*** Data shown ***

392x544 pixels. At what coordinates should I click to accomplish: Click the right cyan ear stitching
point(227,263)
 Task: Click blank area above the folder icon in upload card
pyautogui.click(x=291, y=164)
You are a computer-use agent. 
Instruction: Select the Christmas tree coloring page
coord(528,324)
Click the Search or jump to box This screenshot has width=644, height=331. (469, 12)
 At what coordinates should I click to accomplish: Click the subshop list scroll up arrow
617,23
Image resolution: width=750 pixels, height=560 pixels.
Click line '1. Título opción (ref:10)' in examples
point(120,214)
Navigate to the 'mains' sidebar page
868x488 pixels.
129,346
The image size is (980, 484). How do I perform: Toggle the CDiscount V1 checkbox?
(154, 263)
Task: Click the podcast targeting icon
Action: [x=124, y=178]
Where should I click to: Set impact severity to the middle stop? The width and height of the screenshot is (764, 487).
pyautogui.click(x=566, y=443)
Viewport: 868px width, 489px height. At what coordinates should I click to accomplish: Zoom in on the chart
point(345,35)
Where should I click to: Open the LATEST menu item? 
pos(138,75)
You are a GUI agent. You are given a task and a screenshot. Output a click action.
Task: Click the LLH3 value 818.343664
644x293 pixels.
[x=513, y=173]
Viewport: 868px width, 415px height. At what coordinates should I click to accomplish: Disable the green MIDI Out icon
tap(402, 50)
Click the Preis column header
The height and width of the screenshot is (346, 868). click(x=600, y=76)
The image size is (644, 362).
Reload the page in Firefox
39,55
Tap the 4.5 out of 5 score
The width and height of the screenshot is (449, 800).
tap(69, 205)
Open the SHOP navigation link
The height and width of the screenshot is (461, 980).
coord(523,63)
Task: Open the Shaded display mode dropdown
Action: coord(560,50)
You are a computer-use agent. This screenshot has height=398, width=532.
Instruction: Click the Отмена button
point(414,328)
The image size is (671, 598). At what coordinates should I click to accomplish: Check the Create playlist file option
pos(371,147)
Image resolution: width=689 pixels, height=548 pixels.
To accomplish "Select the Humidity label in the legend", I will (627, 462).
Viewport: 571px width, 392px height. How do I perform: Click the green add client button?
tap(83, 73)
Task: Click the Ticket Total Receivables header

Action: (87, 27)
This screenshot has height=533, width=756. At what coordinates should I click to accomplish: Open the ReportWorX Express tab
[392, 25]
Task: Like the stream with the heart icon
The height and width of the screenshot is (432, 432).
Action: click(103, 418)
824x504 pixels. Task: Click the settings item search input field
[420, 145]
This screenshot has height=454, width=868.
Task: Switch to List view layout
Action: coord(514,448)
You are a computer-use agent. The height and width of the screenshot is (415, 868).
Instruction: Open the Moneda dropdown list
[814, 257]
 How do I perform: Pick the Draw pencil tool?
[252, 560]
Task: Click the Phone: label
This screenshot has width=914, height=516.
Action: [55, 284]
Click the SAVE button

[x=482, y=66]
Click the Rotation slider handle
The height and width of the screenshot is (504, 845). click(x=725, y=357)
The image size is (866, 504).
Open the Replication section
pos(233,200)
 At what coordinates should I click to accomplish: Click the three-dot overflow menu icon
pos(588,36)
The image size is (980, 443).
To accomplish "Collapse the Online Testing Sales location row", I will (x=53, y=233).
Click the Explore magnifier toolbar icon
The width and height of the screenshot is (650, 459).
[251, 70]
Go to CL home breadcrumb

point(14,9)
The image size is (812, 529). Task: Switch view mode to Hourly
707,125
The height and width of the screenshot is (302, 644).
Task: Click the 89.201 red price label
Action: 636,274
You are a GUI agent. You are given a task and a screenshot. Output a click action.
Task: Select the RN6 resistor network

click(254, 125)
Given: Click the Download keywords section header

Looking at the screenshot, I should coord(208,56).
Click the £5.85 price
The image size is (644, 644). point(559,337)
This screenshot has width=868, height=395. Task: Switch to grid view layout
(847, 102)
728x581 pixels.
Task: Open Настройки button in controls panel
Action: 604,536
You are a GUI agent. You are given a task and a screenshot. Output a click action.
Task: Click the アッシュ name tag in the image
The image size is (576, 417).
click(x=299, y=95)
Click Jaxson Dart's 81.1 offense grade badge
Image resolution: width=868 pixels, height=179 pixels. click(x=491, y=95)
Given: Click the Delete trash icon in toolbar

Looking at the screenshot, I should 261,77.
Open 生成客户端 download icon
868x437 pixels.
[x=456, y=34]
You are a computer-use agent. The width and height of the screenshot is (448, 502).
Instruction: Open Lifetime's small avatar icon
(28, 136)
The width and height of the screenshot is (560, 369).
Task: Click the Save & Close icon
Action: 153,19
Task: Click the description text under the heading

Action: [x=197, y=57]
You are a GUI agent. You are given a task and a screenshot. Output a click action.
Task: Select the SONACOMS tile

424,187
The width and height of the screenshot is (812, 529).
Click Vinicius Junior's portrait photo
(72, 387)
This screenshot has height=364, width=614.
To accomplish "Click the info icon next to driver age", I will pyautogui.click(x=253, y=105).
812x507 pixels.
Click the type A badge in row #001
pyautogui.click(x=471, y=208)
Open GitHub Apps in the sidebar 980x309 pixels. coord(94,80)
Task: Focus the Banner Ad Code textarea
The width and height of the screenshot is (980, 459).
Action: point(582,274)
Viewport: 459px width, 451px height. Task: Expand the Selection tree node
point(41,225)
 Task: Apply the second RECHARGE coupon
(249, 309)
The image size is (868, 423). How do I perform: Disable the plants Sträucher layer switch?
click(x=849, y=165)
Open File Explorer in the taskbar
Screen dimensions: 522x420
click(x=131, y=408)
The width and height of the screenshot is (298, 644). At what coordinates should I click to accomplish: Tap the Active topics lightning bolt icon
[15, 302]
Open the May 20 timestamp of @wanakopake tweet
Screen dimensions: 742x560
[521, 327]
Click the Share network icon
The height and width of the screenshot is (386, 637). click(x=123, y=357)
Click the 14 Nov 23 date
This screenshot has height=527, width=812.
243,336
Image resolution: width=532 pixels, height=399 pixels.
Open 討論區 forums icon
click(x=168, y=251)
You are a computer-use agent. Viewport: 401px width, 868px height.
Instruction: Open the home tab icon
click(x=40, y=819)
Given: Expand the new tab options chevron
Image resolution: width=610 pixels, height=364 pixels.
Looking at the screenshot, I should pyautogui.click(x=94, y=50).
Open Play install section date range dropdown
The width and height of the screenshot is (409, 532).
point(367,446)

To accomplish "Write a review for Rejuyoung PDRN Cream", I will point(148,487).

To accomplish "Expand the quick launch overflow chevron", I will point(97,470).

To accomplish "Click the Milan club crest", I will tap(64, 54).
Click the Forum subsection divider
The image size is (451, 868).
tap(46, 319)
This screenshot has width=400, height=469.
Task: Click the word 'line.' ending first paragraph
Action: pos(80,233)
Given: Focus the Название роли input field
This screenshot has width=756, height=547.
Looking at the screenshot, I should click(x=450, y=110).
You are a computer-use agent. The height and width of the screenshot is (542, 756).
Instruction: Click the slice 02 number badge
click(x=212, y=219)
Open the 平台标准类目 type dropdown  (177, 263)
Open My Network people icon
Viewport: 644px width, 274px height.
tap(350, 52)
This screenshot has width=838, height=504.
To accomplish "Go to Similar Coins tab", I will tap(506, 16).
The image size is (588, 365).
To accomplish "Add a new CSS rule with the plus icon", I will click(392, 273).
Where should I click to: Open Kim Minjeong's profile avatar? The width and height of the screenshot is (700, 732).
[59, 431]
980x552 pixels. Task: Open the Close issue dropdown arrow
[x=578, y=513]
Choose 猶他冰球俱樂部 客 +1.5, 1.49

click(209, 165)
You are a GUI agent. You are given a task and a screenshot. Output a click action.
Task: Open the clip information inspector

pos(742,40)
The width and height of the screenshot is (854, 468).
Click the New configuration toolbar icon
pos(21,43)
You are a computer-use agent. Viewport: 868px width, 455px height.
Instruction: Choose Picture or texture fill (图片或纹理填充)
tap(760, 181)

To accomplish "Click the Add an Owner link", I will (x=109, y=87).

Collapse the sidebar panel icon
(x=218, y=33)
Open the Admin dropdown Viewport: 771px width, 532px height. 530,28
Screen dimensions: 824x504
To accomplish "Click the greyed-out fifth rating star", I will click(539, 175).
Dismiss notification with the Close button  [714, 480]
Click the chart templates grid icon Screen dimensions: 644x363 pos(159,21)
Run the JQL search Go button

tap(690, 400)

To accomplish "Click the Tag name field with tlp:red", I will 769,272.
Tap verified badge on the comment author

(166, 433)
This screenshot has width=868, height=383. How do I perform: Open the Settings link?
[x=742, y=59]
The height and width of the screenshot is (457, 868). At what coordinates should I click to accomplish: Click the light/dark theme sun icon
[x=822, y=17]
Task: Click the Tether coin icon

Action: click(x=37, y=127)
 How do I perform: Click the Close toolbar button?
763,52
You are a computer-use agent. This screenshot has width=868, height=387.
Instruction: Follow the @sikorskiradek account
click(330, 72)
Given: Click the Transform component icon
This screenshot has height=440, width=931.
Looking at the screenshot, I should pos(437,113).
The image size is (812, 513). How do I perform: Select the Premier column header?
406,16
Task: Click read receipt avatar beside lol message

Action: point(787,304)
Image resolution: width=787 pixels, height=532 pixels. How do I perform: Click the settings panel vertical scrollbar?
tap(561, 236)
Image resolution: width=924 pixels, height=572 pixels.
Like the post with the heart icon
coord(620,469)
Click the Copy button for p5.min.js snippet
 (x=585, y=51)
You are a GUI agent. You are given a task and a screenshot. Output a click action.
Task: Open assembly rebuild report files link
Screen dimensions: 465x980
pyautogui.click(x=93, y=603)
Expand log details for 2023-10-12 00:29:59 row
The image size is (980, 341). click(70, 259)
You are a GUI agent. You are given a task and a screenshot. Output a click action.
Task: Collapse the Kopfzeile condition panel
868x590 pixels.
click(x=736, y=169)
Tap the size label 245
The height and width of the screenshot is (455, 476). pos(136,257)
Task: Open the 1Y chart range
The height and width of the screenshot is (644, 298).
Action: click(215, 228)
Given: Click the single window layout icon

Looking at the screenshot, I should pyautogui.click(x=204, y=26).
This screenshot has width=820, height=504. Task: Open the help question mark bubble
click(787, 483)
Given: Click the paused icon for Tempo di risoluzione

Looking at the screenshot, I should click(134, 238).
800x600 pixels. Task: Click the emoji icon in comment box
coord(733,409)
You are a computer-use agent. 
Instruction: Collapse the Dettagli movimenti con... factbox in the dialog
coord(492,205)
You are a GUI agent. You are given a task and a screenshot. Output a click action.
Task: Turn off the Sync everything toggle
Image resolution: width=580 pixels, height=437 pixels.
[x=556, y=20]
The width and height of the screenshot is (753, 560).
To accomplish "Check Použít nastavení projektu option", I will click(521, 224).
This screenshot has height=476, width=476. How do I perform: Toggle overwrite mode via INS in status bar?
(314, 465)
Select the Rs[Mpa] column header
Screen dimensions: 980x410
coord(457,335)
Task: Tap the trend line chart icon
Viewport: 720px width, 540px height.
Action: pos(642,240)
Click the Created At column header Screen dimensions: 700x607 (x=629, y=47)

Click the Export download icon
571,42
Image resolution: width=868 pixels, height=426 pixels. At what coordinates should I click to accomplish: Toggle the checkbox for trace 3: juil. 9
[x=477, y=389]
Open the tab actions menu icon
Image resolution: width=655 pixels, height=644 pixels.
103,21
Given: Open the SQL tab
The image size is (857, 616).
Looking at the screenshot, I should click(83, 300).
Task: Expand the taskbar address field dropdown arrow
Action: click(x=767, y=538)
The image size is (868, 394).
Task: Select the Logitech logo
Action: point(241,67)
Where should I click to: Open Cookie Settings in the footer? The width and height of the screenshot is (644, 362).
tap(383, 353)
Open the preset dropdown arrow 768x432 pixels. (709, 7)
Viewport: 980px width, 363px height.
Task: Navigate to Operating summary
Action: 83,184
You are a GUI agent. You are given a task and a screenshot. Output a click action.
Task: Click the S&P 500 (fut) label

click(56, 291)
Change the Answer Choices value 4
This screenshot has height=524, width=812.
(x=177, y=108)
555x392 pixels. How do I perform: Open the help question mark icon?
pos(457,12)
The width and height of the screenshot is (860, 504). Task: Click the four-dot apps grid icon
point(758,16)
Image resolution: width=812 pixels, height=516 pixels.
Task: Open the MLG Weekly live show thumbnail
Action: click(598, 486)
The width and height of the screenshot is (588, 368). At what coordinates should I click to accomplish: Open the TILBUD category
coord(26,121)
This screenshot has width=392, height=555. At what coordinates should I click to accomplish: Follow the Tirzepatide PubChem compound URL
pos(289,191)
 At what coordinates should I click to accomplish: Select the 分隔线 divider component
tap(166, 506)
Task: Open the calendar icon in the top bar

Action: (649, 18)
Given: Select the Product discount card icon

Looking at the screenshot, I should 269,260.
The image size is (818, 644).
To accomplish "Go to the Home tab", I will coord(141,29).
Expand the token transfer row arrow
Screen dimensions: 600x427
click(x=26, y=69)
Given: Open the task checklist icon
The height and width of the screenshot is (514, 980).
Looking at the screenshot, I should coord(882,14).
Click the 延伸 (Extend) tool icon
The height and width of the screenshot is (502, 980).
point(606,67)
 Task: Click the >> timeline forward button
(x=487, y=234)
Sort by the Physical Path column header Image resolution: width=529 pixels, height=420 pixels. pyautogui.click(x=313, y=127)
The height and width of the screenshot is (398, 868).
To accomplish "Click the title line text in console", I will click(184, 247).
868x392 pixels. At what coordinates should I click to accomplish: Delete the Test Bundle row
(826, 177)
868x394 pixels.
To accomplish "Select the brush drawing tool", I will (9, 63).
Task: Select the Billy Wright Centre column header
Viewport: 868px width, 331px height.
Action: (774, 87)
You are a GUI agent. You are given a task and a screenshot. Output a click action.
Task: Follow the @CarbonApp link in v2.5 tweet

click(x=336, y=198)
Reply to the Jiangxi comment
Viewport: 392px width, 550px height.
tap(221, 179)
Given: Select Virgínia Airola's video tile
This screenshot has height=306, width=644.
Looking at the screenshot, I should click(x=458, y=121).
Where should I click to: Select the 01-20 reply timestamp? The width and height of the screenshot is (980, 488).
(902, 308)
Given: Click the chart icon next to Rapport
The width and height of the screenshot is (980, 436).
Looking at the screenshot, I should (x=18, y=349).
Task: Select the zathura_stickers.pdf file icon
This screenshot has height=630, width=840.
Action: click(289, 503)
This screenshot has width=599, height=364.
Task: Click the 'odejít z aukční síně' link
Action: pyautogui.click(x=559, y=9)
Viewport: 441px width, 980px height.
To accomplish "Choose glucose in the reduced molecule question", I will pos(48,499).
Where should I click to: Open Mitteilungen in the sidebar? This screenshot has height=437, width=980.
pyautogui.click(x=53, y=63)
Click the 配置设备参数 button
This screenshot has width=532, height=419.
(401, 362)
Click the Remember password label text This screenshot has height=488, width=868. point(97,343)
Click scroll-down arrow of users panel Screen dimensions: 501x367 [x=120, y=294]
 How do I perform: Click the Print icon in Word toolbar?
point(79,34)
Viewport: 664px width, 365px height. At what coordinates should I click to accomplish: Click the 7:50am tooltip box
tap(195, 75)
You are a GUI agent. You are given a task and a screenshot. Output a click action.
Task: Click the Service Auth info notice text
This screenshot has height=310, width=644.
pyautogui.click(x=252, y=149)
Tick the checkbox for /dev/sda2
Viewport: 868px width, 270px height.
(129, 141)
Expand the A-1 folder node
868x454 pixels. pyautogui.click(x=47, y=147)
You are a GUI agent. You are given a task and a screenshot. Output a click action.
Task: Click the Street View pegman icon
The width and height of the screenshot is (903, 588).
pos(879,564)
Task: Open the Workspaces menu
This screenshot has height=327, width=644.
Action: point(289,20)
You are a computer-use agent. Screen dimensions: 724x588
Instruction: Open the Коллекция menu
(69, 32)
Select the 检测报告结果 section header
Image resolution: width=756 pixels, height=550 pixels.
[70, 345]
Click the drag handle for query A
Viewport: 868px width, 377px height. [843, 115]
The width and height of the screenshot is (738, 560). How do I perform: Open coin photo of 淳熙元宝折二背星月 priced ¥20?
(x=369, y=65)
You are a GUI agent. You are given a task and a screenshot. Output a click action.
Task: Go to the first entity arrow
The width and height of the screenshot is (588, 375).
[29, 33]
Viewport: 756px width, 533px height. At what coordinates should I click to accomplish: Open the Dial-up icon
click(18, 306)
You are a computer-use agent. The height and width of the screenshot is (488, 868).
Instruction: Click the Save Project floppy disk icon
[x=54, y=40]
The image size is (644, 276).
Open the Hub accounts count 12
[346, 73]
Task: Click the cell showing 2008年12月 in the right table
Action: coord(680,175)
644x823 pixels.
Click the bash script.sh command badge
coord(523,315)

*** End of Data shown ***

Aim of the exercise: Only the lines containing the string "range" are needed; pull them out of the records.

Answer for this exercise:
Open Play install section date range dropdown
Task: Open the 1Y chart range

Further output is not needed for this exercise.